Slowing productivity growth may mean more hiring
WASHINGTON - U.S. productivity rose 1.9 percent in the third quarter as labor costs fell, marking the sixth increase in the past seven quarters, government data showed Thursday.
Yet, productivity growth has tapered off since the end of 2009, and if the usual patterns hold, companies might start to hire more workers soon. That would be welcome news for millions of jobless Americans.
"Since productivity has slowed, further gains in nonfarm payrolls are likely to be realized," chief economic strategist Dan Greenhaus of Miller Tabak & Co. said in an e-mail.
Productivity typically soars after a recession because companies cut their labor force more than they reduced their output of goods and services. As an economy recovers, companies tend to increase overtime until demand outstrips what remaining workers can produce. At that point, businesses start to hire again.
So far, however, there's little evidence that companies are ready to start adding jobs rapidly.
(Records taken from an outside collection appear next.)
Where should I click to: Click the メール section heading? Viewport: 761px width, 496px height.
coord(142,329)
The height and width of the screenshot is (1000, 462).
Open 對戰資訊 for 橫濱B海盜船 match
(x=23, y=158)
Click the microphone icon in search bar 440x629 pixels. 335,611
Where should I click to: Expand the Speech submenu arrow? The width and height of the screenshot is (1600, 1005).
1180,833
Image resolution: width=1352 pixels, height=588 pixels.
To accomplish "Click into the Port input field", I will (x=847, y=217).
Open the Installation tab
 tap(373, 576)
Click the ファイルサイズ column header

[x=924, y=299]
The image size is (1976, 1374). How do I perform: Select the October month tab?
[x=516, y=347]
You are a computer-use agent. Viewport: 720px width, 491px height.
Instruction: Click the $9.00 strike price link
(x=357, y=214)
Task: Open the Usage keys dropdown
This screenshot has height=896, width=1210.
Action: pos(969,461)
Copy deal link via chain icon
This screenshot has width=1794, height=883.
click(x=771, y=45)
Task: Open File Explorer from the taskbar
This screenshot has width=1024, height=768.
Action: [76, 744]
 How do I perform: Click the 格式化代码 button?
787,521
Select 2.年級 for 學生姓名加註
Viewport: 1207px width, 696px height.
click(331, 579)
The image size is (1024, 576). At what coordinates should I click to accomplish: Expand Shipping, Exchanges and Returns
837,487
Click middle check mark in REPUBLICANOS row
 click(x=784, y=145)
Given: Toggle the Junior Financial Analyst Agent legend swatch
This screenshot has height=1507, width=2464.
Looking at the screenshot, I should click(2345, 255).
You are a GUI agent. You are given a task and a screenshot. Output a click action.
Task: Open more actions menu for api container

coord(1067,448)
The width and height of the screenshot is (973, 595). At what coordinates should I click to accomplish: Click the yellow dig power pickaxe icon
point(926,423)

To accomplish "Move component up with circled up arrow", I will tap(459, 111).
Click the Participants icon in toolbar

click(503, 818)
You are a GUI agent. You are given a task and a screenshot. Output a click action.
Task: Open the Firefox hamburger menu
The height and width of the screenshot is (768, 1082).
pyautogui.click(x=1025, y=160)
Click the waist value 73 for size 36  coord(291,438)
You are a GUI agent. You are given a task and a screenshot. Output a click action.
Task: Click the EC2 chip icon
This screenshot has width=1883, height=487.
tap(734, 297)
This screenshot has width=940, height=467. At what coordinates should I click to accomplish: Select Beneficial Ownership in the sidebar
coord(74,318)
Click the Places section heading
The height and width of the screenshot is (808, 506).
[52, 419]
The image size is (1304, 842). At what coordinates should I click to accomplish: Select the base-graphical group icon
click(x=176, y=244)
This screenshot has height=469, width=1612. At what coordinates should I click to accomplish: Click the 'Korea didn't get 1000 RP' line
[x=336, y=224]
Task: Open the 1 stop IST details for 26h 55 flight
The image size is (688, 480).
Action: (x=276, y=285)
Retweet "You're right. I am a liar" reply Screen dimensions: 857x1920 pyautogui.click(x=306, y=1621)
The nation's unemployment rate remains stuck near 10 percent, and weekly jobless claims have been flat in 2010.
In the third quarter, real output grew at an annualized rate of 3.0 percent, while hours worked rose 1.1 percent, the Labor Department reported. Productivity is defined as real output divided by hours worked. In the U.S. manufacturing sector, productivity increased by 0.4 percent.
The unit cost of labor, meanwhile, dipped 0.1 percent in the third quarter as increased output more than offset slightly higher compensation costs.